O CEO da Nvidia, Jensen Huang, fez uma declaração bombástica hoje que sacudiu o mundo da tecnologia: a empresa "praticamente concedeu" o mercado de chips de inteligência artificial da China para a Huawei, enquanto as restrições de exportação dos EUA continuam redesenhando o cenário global de semicondutores para IA.
E o número é de impressionar. A Nvidia, que já controlava mais de 90% do mercado de chips de IA da China, agora está em zero por cento. Nas palavras do próprio Huang: "A Nvidia tinha, digamos, mais de 90% de participação no mercado mundial. Hoje, na China, caímos para zero."

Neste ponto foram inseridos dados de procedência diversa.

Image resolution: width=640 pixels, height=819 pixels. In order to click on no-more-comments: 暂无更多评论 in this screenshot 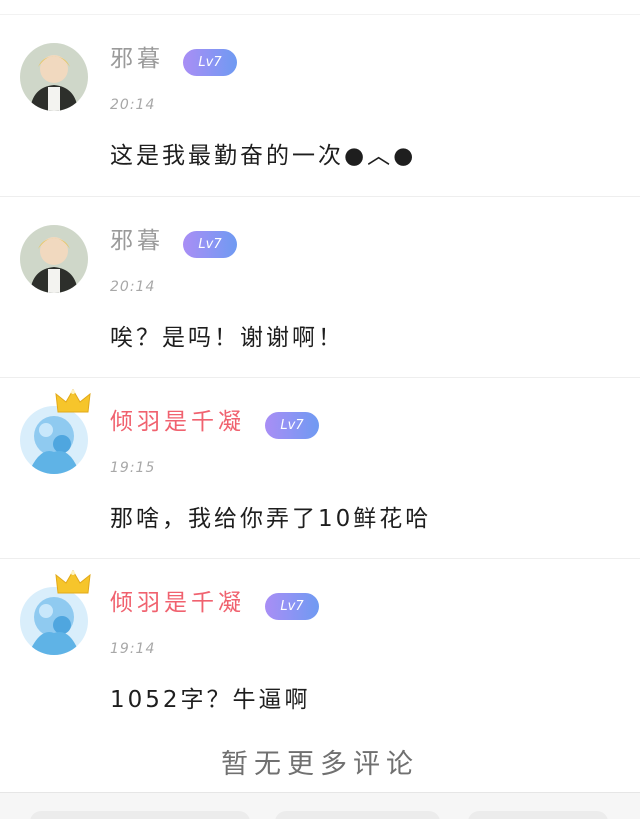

Como isso aconteceu? O governo Trump determinou em abril que a Nvidia precisaria de uma licença para exportar chips para a China e outros países selecionados, bloqueando efetivamente as vendas. Os chips H200, que algumas empresas chinesas como Alibaba e Tencent haviam recebido autorização para comprar, são mais de seis vezes mais poderosos do que os chips de IA americanos anteriormente permitidos na China.
Enquanto isso, a Huawei aproveitou o vácuo. Huang reconheceu que a Huawei é "muito, muito forte" na China e que as empresas locais de chips estão indo bem justamente porque a Nvidia saiu do mercado.
O curioso é que, mesmo com essa perda gigantesca, a Nvidia não está passando mal financeiramente: a empresa reportou um trimestre forte com receita subindo 85% e lançou um programa de recompra de ações de 80 bilhões de dólares.
Huang disse que ainda quer voltar à China, mas tem baixas expectativas de aprovação no curto prazo.
Em resumo: a maior guerra tecnológica do planeta está criando dois mundos paralelos de IA — um liderado pela Nvidia no Ocidente e outro pela Huawei na China. E o CEO da empresa mais valiosa de chips do mundo acabou de admitir isso publicamente.